Notably, Andy Dance and Fernando Melandez, two Republicans and the only candidates in the District 1 County Commission race, have chosen not to take part in that kind of scams, because they’re not that kind of people. Their primary will be open to all voters.
McElroy and Fabiani of course haven’t raised a dime. McElroy hasn’t even bothered with a bio at his Supervisor of Elections page. Fabiano still filled out his information inaccurately: there is no “100 Seaside Dr.” in Flagler Beach, as listed on his candidate page at the Supervisor of Elections’ website. He is homesteaded at 100 Seaside Point, a property on which he pays no taxes. Maybe he is trying to hide the fact that he listed the property for sale a little over a month ago, which raises the curious possibility of a write-in running after he no longer owns property here. He describes a solid military career. “Chief Warrant Officer Five Jose R. Rodriguez-Fabiani” was inducted into the Quartermaster Hall of Fame in 2017, though he doesn’t mention that in his brief bio.
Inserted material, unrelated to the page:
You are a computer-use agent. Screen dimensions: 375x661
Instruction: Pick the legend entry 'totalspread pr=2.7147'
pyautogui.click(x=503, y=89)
Why Fabiani would associate himself with McDonald is a mystery. Why anyone would associate themselves with McDonald, Carney included, raises questions about judgment and ethics. But it’s worth remembering who is behind disenfranchising voters.
McDonald is the man who, as a leader of the extremist and law-breaking group then known as the Ronald Reagan Republican Assemblies, teamed up with a couple of his colleagues to slander the reputations of county officials by making “knowingly false” ethics commission complaints, in the commission’s own words. He couldn’t beat them at the ballot box. So he lied about them. The state tossed the complaints and fined him.
He kept at it, associating himself with Kim Weeks, the former elections supervisor, now a felon many times over. In 2019 the Ethics Commission accused him of “complete disregard for law” and fined him again. By 2020 the state commission declared him in contempt over $80,000 in fines–which he still owes Flagler County government, not including additional interest.
As for McElroy, he ran for a school board seat in 2014 against Trevor Tucker, losing by 58 votes. An amiable sort, he then associated himself with Ed Danko and his Trump Club. Enough said. But those are the characters who have summarily suppressed 51 percent of the electorate.
Legislators could easily introduce a ballot amendment that, with voters’ approval, would close the loophole. They’ve refused, because in this one-party state, Republicans have no reason to weaken a slimy, cynical strategy that so often helps them defeat the moderate, the reasonable, the democratic.
Pierre Tristam is the editor of FlaglerLive. A version of this piece airs on WNZF.